Попадья как получила все, что хотела, – гусей-то и припрятала, архиерею только лишних выпустила. Сама Сиволдаиха к дому привязалась кучером, вожжами по стенам захлопала, по повети ременкой хлопнула. Гуси снова размахались.

И вернулась-таки попадья в нашу деревню. Норовила нам на головы сесть, да мы палками прогнали на прежни стойки, на стары сваи.

Робята-озорники дернули попадью за подол, попадья повернулась не в ту сторону, и сел поповский дом на старо место, только передом в задню сторону, задом на улицу. По сю пору так стоит. Коли хошь, поди погляди, сам увидишь!

А гусями-то поп Сиволдай не попользовался. Наши робята до всего дознаться хотят. Отворили двери да окна поглядеть, какая сила попадью в город носила? Гуси и улетели.

* * *

Моя отлетна изба всей Уйме на пользу была. Уемски хозяйки свои печи не топили, дров не изводили. Топили одну мою печку в моей отлетной избе, топили в очередь и охапками таскали тепло по избам, а в печке варили, жарили, парили кому что надобно – всем жару хватало.

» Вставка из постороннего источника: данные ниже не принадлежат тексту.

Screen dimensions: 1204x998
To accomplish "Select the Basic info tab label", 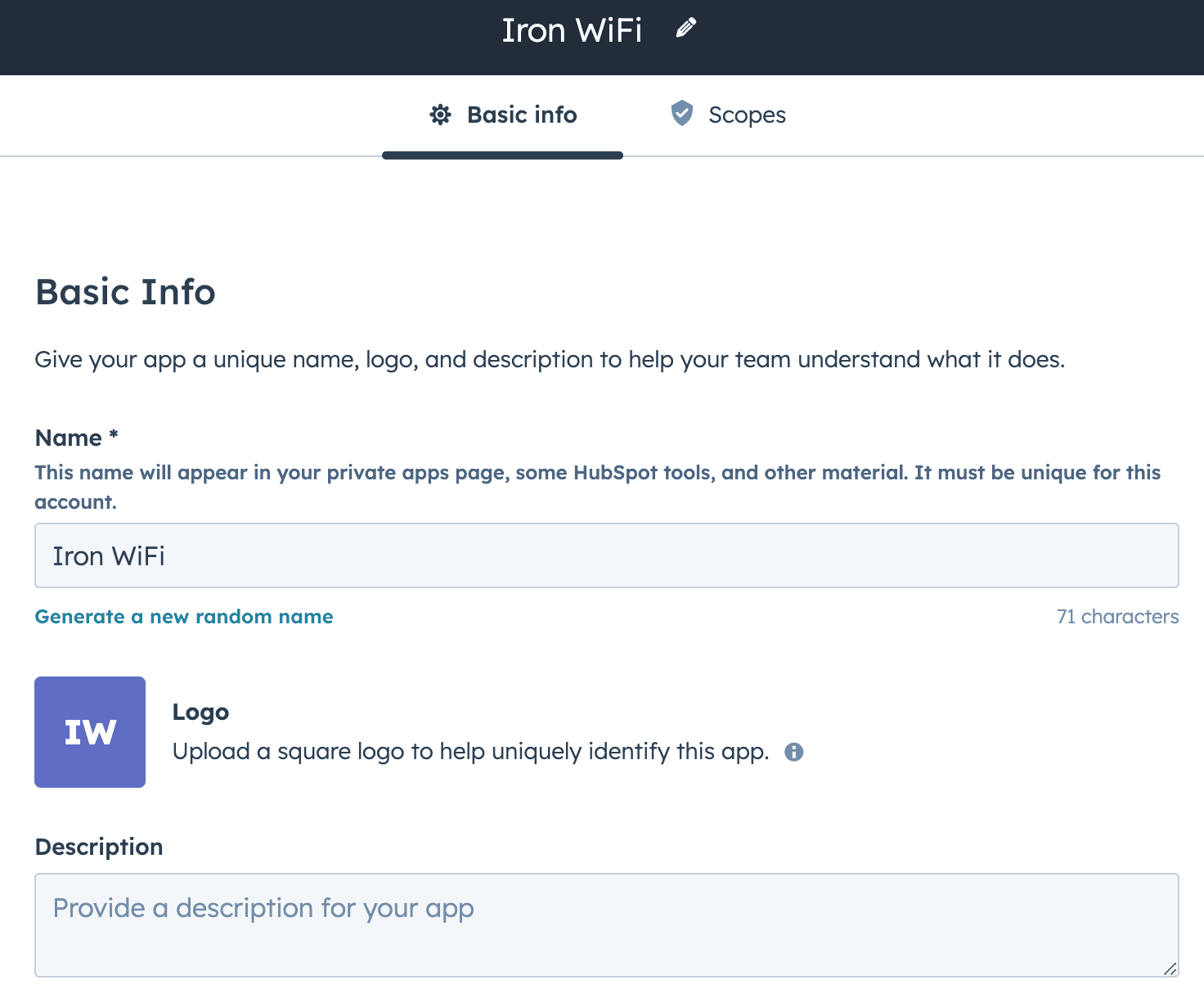I will pyautogui.click(x=522, y=115).
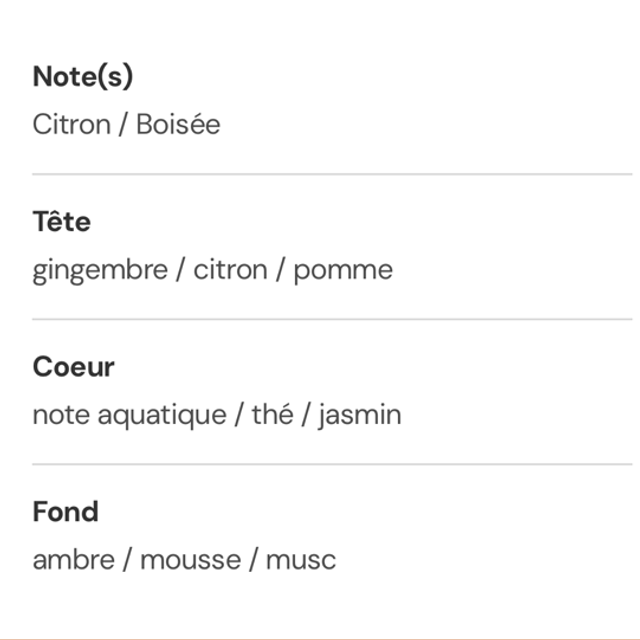
Task: Click the Coeur section heading
Action: point(73,367)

Артельной горшок наварней кипит, артельна печка жарче греет.

В моей избе в артельной печке тепло тако прочно было, что в холодну пору мы теплом обвертывались и ходили без пальтов, без ватных пиджаков.

Попробовал я теплом-жаром торговать. Привез в рынок свежего жару-пару. Не успел Карьку остановить – налетели полицейски, налетели чиновники у чужого добра руки погреть.

– Что за товар? Как продавашь – отмеривашь, отвешивашь али считашь? Да каку цену берешь? Надобно нам это знать, с тебя налог взять!

Я не перечил, начал разговором:

– Вы, ваши полицейства, чиновничества, на теплых местах сидите, руки у чужого тепла нагреваете. Мой товар как раз про вас, попробуйте нашего деревенского жару.

Развернул я воз с теплом из нашей общественной согласной печки и полицейских, чиновников так «огрел», так им «жару поддал», что они долго безвредными сидели. А мы, деревенские, да городской простой народ, в те поры отдохнули, штрафов не платили, денег накопили, обнов накупили.

Перелилиха

Глянь-ко, гость, на улицу. Вишь – Перепилиха идет? Сама перестарок, а гляди-ко, фасониста идет, буди жгется: как таракан по горячей печи.

Голос у ее такой пронзительной силы, что страсть!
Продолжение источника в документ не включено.